## Data items
########################################

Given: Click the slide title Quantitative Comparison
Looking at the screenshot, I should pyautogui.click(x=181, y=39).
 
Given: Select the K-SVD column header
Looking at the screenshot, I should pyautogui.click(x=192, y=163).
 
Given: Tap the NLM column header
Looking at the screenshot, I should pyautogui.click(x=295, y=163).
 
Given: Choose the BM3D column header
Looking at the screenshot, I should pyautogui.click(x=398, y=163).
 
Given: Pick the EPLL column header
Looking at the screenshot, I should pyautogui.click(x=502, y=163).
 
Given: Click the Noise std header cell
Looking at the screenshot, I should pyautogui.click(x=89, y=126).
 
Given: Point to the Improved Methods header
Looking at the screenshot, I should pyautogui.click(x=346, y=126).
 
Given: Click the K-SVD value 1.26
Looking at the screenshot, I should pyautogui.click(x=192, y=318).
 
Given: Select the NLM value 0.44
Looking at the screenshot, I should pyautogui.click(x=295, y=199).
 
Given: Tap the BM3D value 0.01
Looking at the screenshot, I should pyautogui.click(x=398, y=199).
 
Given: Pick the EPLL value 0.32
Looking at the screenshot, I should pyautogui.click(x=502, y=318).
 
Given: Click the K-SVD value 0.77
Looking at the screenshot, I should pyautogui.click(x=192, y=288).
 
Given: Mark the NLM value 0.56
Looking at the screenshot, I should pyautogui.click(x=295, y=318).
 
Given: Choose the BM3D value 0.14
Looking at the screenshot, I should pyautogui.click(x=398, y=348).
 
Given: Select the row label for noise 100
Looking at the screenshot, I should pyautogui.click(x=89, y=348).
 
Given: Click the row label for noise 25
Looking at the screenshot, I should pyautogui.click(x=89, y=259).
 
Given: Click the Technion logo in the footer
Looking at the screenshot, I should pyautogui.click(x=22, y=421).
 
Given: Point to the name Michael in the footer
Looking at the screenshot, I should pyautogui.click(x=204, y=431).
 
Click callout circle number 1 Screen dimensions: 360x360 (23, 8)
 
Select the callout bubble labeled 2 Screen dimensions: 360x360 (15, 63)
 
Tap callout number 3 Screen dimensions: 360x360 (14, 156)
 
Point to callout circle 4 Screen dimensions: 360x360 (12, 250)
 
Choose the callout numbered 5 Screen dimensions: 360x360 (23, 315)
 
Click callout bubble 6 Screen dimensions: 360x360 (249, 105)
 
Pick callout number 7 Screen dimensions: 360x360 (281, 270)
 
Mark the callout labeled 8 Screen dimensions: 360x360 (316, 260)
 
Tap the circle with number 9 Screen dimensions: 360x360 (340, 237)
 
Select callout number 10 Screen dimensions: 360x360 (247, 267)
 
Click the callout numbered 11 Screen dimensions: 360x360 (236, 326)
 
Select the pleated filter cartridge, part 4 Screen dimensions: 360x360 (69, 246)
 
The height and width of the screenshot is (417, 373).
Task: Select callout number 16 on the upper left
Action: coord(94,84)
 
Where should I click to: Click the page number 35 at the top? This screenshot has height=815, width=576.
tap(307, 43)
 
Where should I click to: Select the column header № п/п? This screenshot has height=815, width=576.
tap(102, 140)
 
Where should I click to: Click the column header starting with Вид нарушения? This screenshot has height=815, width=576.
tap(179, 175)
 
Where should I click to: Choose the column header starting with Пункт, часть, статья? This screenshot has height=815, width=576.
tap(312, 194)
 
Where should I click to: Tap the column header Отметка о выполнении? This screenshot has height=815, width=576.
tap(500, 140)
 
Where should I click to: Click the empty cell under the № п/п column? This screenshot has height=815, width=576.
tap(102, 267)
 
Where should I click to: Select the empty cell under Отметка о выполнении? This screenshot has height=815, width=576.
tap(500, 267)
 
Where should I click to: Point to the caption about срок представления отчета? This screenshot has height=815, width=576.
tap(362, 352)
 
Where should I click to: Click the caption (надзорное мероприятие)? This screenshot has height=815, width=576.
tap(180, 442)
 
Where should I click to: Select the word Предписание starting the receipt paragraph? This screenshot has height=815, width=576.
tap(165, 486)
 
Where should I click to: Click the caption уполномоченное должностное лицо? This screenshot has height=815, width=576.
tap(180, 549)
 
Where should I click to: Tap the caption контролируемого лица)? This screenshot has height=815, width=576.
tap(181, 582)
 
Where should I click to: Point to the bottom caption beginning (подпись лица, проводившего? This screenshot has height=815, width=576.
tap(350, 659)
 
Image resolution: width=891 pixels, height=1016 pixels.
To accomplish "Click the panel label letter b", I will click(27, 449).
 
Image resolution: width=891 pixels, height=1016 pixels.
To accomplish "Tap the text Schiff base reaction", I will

########################################

## Task directions
In the data items from the beginning through the line containing "Given: Click the Noise std header cell", inclusive, change every "column header" to "column heading" and write out those lines again with nothing else altered.

## Written response
Given: Click the slide title Quantitative Comparison
Looking at the screenshot, I should pyautogui.click(x=181, y=39).
 
Given: Select the K-SVD column heading
Looking at the screenshot, I should pyautogui.click(x=192, y=163).
 
Given: Tap the NLM column heading
Looking at the screenshot, I should pyautogui.click(x=295, y=163).
 
Given: Choose the BM3D column heading
Looking at the screenshot, I should pyautogui.click(x=398, y=163).
 
Given: Pick the EPLL column heading
Looking at the screenshot, I should pyautogui.click(x=502, y=163).
 
Given: Click the Noise std header cell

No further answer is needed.